- **RECORD EXTRACTS**:

^^^^

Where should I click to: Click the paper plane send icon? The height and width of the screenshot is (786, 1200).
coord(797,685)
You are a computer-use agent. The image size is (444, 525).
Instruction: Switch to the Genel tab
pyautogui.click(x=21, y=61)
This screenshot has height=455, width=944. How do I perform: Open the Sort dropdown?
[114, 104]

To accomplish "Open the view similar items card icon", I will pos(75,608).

^^^^

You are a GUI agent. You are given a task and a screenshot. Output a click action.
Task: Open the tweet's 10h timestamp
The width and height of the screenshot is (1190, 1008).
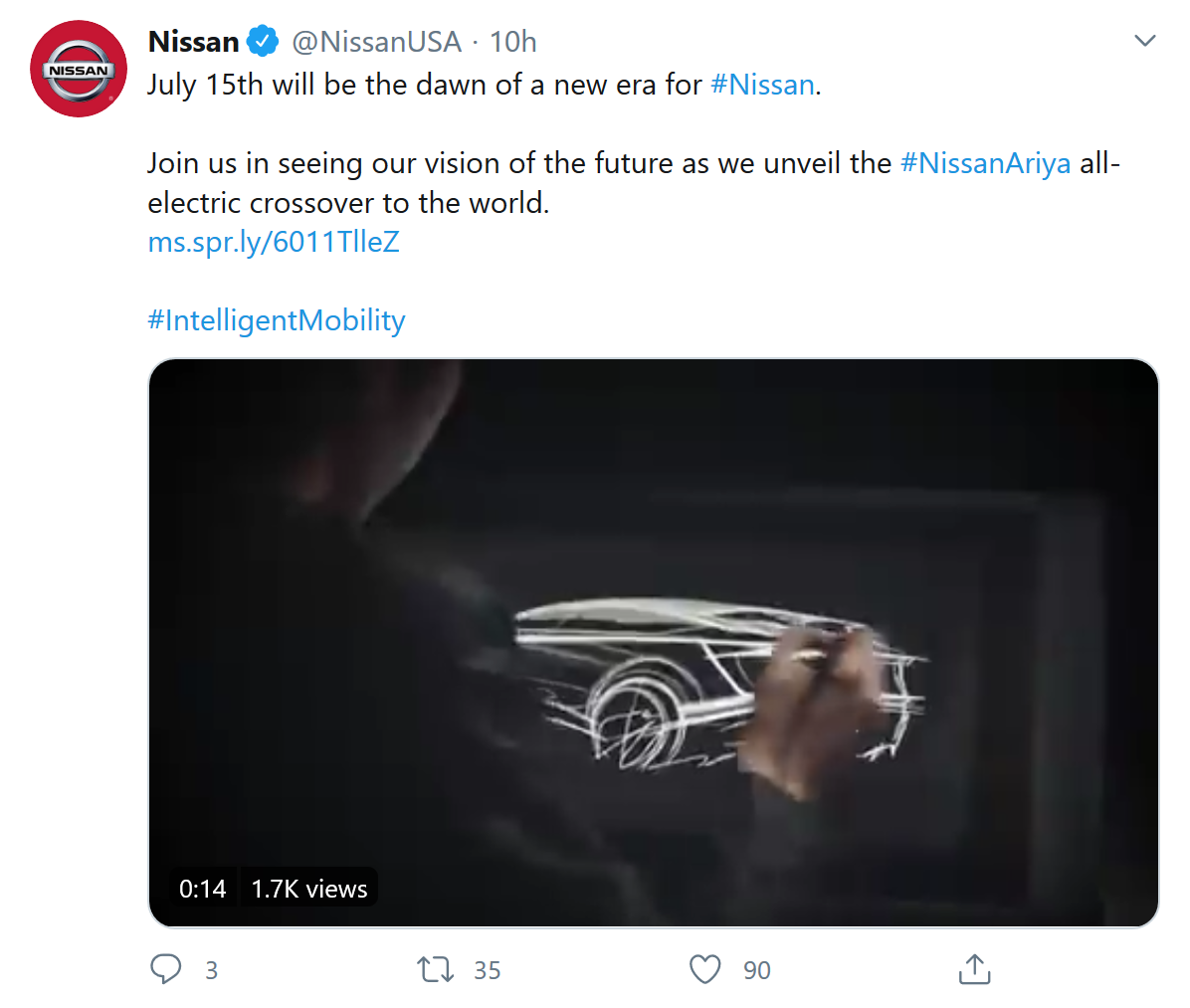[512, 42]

^^^^

- **WRITTEN INSTRUCTION**: Format the records from the line that contains "This screenshot has" through the line that contains "I will pos(75,608)." as a two-column CSV with the columns request and answer. Give one row per record, quote each field, and replace line breaks with spaces.

- **WRITTEN SOLUTION**:
request,answer
"This screenshot has height=455, width=944. How do I perform: Open the Sort dropdown?","[114, 104]"
"To accomplish ""Open the view similar items card icon"",","I will pos(75,608)."